RECORDS SHOWN:
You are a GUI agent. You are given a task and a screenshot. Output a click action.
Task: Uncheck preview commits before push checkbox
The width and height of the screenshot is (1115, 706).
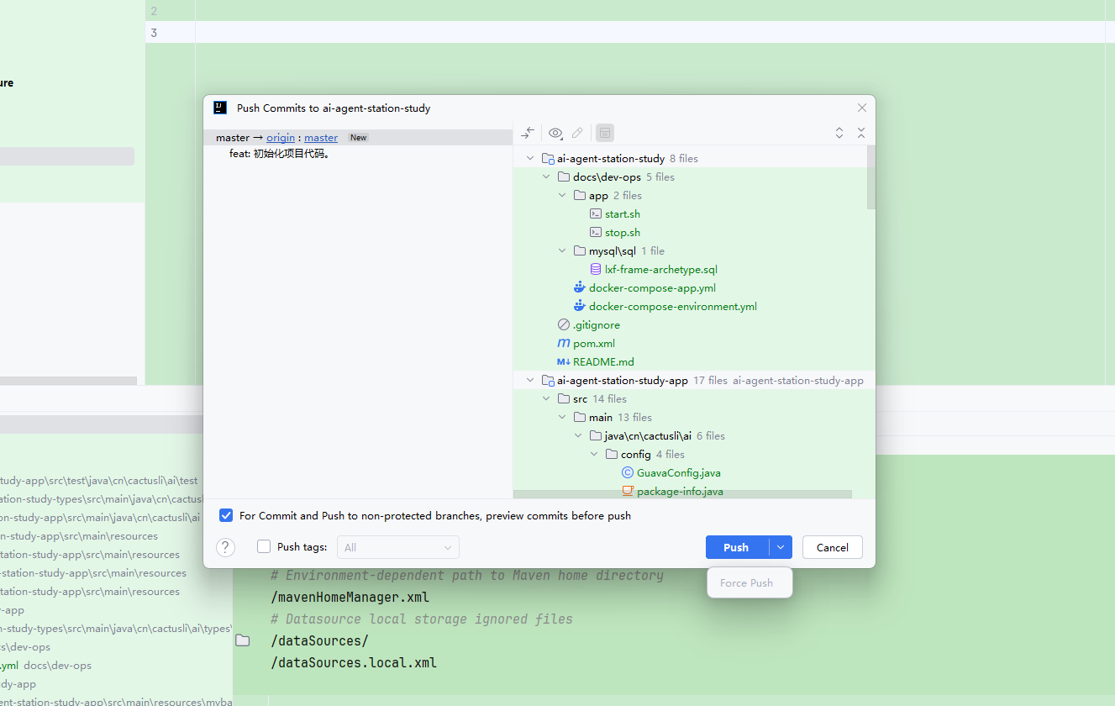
==
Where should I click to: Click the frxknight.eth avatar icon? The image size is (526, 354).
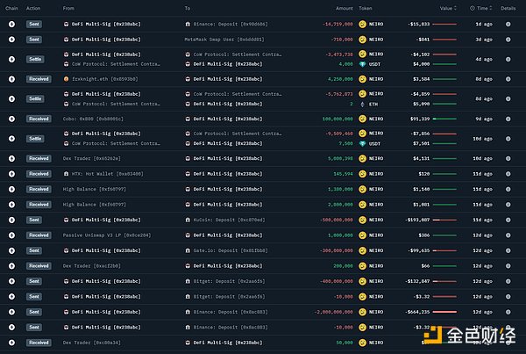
---
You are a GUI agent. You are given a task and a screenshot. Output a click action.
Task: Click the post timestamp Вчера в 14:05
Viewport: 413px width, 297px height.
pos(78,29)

DIRECTIONS FOR THIS TASK:
Gather each line of the listing above that contains the string "height", matching uppercase and lowercase exactly.

WRITTEN RESPONSE:
The width and height of the screenshot is (1115, 706).
Viewport: 413px width, 297px height.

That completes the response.